Here’s the entire hook:
// useLoadingBar.ts
import { useState, useEffect } from 'react';
import NProgress from 'nprogress';
import Router from 'next/router';
const useLoadingBar = (): [boolean, () => void, () => void] => {
const [isLoading, setIsLoading] = useState<boolean>(false);
const startLoadingEffect = (): void => {
setIsLoading(true);
};
const finishLoadingEffect = (): void => {
setIsLoading(false);
NProgress.done();
};
useEffect((): (() => void) => {
if (isLoading) {
// Progress bar will be rendered in first visible element with a
// .fixed-loading-bar class or, if none exist, the page's body.

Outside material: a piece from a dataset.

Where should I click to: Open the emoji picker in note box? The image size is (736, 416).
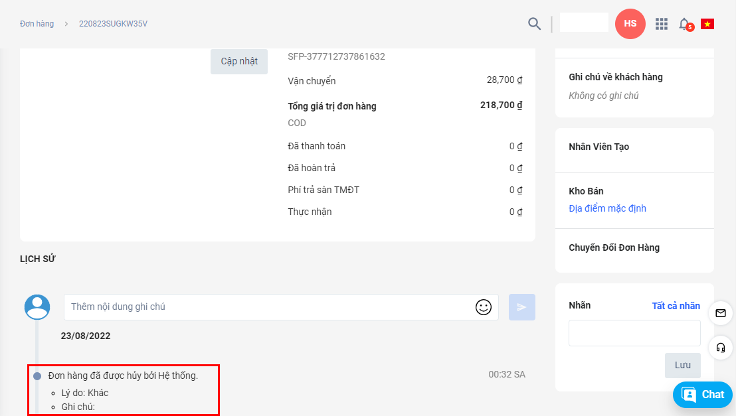pos(483,307)
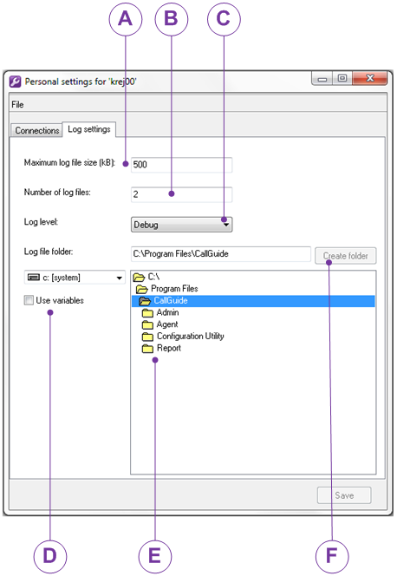
Task: Select the Log settings tab
Action: (x=89, y=129)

const firstVisibleLoadingBarElement = Array.from(
window.document.querySelectorAll('.fixed-loading-bar')
).filter(
(s: Element) =>
window.getComputedStyle(s).getPropertyValue('display') !==
'none'
)[0];
const loadingBarParent = firstVisibleLoadingBarElement
? `.${firstVisibleLoadingBarElement?.classList?.value
.split(' ')
.slice(0, 2)
.join('.')}`
: 'body';
NProgress.configure({
parent: loadingBarParent,
});
NProgress.start();
}
Router.events.on('routeChangeComplete', finishLoadingEffect);
return () => {
Router.events.off('routeChangeComplete', finishLoadingEffect);
};
}, [isLoading]);
return [isLoading, startLoadingEffect, finishLoadingEffect];
};
export default useLoadingBar;
The hook will search for the first visible DOM element with the class of fixed-loading-bar
to place the animated element, which gives the developer flexibility where this element should appear. For example, the developer may want to place the loading bar under the navigation header. If no element exists with that class, the animated progress bar is attached to the HTML body
tag and will appear at the top of the viewport.

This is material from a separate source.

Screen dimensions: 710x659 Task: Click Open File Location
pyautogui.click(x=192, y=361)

The hook takes advantage of NextJS’s routeChangeComplete
event to trigger the NProgress.done()
method. This method completes the animation which causes the loading bar to quickly animate across the screen and fade away, which indicates that the loading process is finished.

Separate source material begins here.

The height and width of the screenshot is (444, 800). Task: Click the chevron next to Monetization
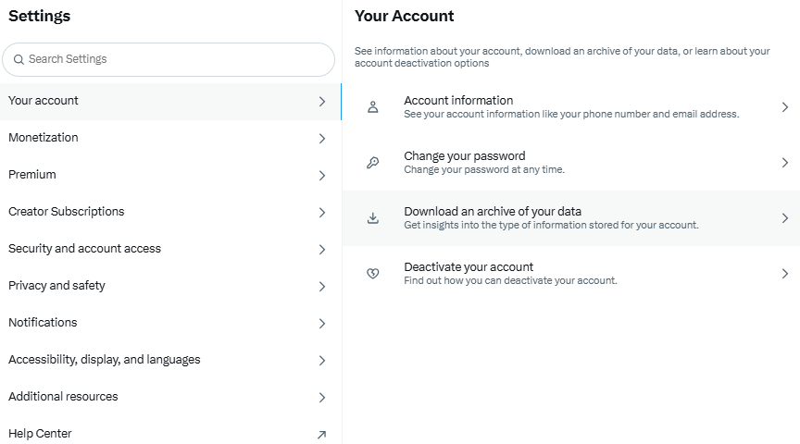tap(321, 139)
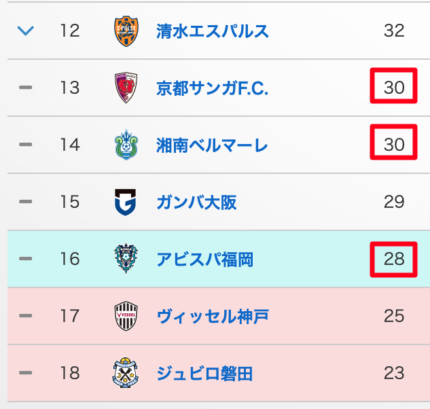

This hook returns an array of three helpful variables. The first isLoading
is a boolean to indicate when we are animating a loading effect. This is helpful if you need to disable submit buttons, form inputs, or any other UI element in the loading state. The second element startLoadingEffect
is a function that triggers the loading effect, which you would call on a route change or before making a fetch request, etc. The third element finishLoadingEffect
is the function which completes the loading animation effect. This function is helpful to invoke when API promises resolve or on a particular state change that should convey to the user that a process has completed.
Implementation
You can easily trigger the loading bar animation effect inside your main pages/_app.tsx
file:
import useLoadingBar from '@hooks/useLoadingBar';
/**
* other code here
*/
function MyApp({ Component, pageProps }) {
const [, startLoadingEffect, finishLoadingEffect ] = useLoadingBar();
useEffect(() => {
Router.events.on('routeChangeStart', startLoadingEffect);
return () => {
Router.events.off('routeChangeStart', startLoadingEffect);
};
}, [])
}
You can use the starting and finishing functions to trigger the visual effect from any component that makes an API request. For example:
const getInitialState = useCallback(async () => {
startLoadingEffect(); // Starts the loading animation
try {
await sdk.getAllListItemsAsync();
} catch (err) {
setIsAuthError(err === AUTH_ERR);
}
refreshListData();
finishLoadingEffect(); // Completes the loading animation
}, [finishLoadingEffect, startLoadingEffect]);
useEffect(() => {
if (!listItems.allLists) {
getInitialState();
}
}, [getInitialState, listItems])
Once you invoke the startLoadingEffect
, the progress bar begins animating from left to right across the screen:
The animation continues slowly across the screen or across the width of the parent which contains the HTML element containing the .fixed-loading-bar
class.
When the finishLoadingEffect
is invoked, the bar quickly extends the full width of the parent element and fades out of view.